Para saber mais, aponte a câmera do seu smartphone para o QR code ao lado e acesse o portal saudenaosepesa.com.br.
Alto risco para o futuro
Obesidade na infância e adolescência pode ter reflexos irreversíveis na vida adulta
De acordo com a Pesquisa Nacional de Saúde de 2019, do IBGE, 11% dos brasileiros de 5 a 19 anos têm obesidade, e 17,2% têm sobrepeso. No mundo, segundo a Organização Mundial de Saúde (OMS), cerca de 38,2 milhões de crianças com menos de 5 anos de idade já apresentam esses quadros.
A genética é, segundo a endocrinologista Rocio Riatto Della Coletta, um dos principais fatores indicativos da doença na infância. “Há uma hereditariedade de pai e mãe diretamente relacionada à obesidade primária, uma carga genética em torno de 60%, o restante sendo moldado pelo ambiente”, explica.
Para a médica, a grande preocupação é crianças e adolescentes muito acima do peso se tornarem adultos com obesidade, um risco de aproximadamente 84%. “Quanto mais tempo a criança passa com a doença nessa fase inicial da vida, maior será o grau de inflamação crônica no longo prazo.”

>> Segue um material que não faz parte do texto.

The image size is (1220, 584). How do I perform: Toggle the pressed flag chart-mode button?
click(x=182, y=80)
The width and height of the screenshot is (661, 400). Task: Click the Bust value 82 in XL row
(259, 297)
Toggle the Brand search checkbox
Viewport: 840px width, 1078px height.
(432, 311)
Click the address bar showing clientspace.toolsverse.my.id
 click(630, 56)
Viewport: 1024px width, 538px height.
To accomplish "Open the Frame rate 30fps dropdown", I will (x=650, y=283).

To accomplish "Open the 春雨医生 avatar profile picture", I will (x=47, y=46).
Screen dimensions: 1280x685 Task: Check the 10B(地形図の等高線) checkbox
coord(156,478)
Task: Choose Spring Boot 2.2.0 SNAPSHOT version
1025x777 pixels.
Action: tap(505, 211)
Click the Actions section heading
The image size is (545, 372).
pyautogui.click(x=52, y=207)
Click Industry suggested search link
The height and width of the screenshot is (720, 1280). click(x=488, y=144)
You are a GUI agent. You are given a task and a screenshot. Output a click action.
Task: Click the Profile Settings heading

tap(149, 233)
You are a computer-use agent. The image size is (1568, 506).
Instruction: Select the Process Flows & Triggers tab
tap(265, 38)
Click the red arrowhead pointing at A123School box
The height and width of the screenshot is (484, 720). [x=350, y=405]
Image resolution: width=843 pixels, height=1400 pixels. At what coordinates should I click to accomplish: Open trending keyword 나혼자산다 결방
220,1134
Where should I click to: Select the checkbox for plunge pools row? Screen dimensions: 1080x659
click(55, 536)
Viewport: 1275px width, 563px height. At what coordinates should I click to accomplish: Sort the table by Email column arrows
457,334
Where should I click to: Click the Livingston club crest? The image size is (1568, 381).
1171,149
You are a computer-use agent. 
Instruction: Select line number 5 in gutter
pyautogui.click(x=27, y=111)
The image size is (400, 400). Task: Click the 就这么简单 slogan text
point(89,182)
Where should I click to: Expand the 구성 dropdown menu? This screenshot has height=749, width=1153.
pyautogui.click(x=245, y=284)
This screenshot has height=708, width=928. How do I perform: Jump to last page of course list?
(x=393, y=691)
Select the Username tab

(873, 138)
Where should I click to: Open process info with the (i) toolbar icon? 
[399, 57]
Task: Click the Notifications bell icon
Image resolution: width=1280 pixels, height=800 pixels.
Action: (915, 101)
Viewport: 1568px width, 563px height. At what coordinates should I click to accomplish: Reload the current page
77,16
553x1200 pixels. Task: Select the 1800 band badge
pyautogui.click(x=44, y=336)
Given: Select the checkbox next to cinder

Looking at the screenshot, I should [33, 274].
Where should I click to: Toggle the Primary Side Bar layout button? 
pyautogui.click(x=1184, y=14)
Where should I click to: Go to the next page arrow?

Estudo conduzido na Universidade Estadual de Campinas (Unicamp), por exemplo, evidenciou lesões irreversíveis no centro de controle da fome e saciedade em crianças com problemas no peso. “A obesidade infantil não pode ser vista como antigamente, quando os pediatras pensavam se tratar de algo temporário relacionado à fase de crescimento. Ela deve ser acompanhada o quanto antes, para reverter esses riscos permanentes”, completa a médica.